Dissociative Disorders

The dissociative disorders are a group of uncommon and poorly understood conditions where the central feature is a sudden alteration in the normal integration of identity and consciousness. The dissociation often occurs under severe stress and may or may not be recurrent, although it is rarely permanent. The forms of dissociative state relevant to emergency practice are psychogenic amnesia, a temporary loss of memory for important personal details that is not due to an organic cause, and psychogenic fugue, in which a similar loss of memory and assumption of new identity are accompanied by travel away from home. Dissociative disorders are difficult to distinguish from malingering, in which the individual in pursuit of a clear goal, such as avoiding incarceration or military duty, may consciously feign amnesia. As always, organic causes such as drug intoxication or loss of memory such as that resulting from transient global amnesia must be ruled out.

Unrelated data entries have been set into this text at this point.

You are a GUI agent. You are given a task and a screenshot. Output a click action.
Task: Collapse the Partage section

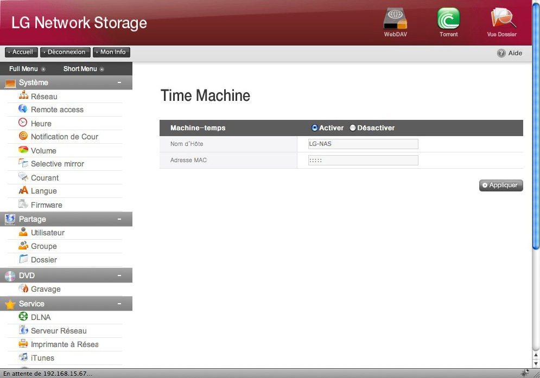pos(119,219)
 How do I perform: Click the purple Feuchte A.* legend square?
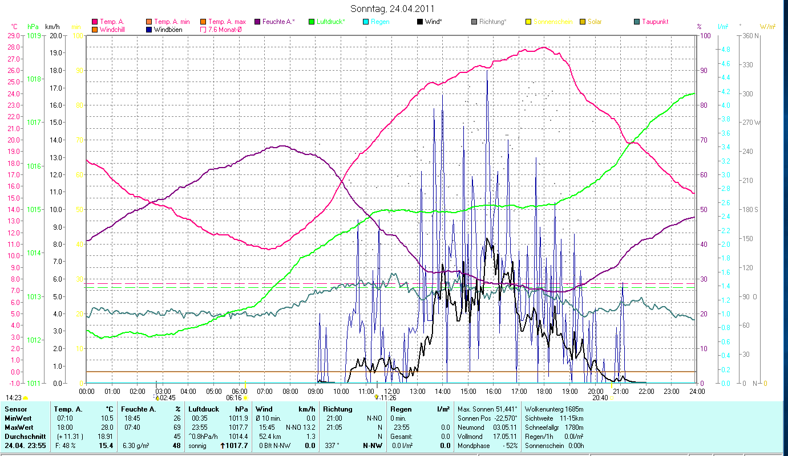tap(257, 22)
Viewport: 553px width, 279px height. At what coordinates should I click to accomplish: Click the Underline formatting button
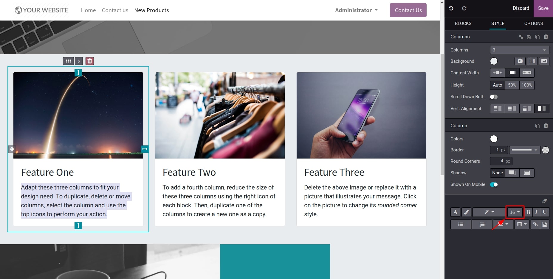544,212
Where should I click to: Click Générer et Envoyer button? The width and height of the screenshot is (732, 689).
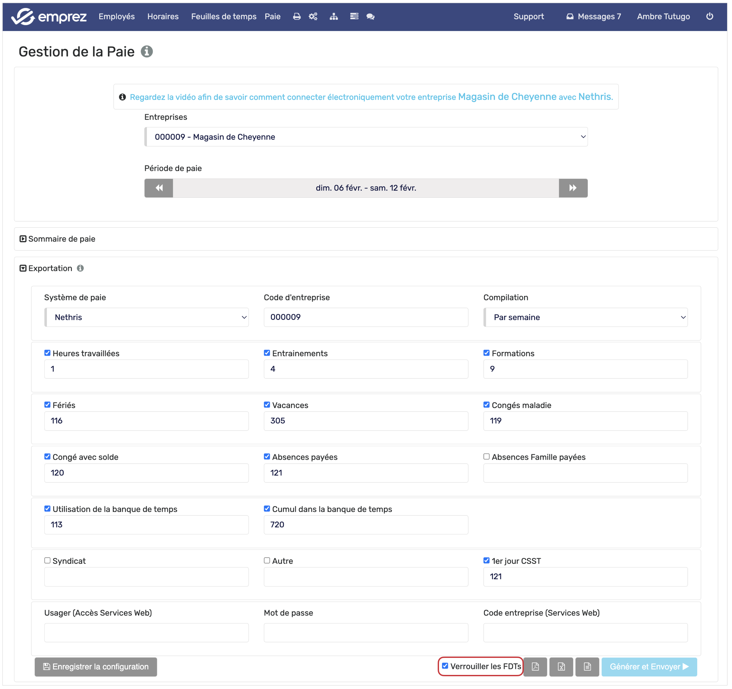click(x=649, y=667)
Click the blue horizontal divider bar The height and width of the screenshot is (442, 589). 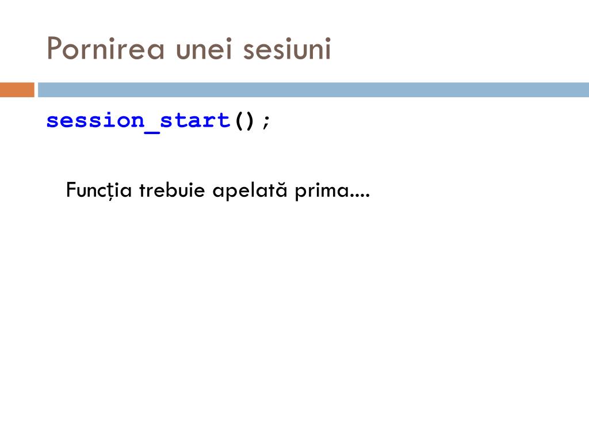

Other conditions in this category include multiple personality disorder and depersonalization disorder. PERSONALITY (AXIS II) DISORDERS

Personality refers to an enduring pattern of perceiving, relating to, and reacting to one's environment and interpersonal relations. When a pattern of behavior is lifelong, not limited to periods of illness, and causes significant impairment in social and occupational functioning or considerable distress, a personality disorder is present. Some individuals are painfully aware of the consequences of their behavior but are unable to alter these fundamental ways of dealing with their world. Most of the patients who are seen clinically in medical and psychiatric settings who are diagnosed with a personality disorder lack a clear awareness of how their behavior alienates others or aggravates their own stress. Even when such insight is possible, actual personality change is unlikely.

The patient presenting with a personality disorder may often be recognized by the characteristic effect the interaction has on the physician and medical staff. Antisocial patients, for instance, are disliked immediately; they seem to be in control of their behavior unlike psychotic or depressed patients, but nonetheless have repeatedly engaged in maladaptive behavior. The patient may be seen as using the emergency department for some vague, or obvious, goal. These disorders are the most common secondary diagnosis in the malingerer.

The emergency physician seldom needs to decide which of the personality disorders relates appropriately to the patient. General categories of personality disorders are grouped in Table280-2. When such features are present and seem to be interfering with some important aspect of the patient's life, personality disorder can be suspected. The presenting complaint should be evaluated appropriately, because patients with well-established character disorders still develop bona fide medical illnesses.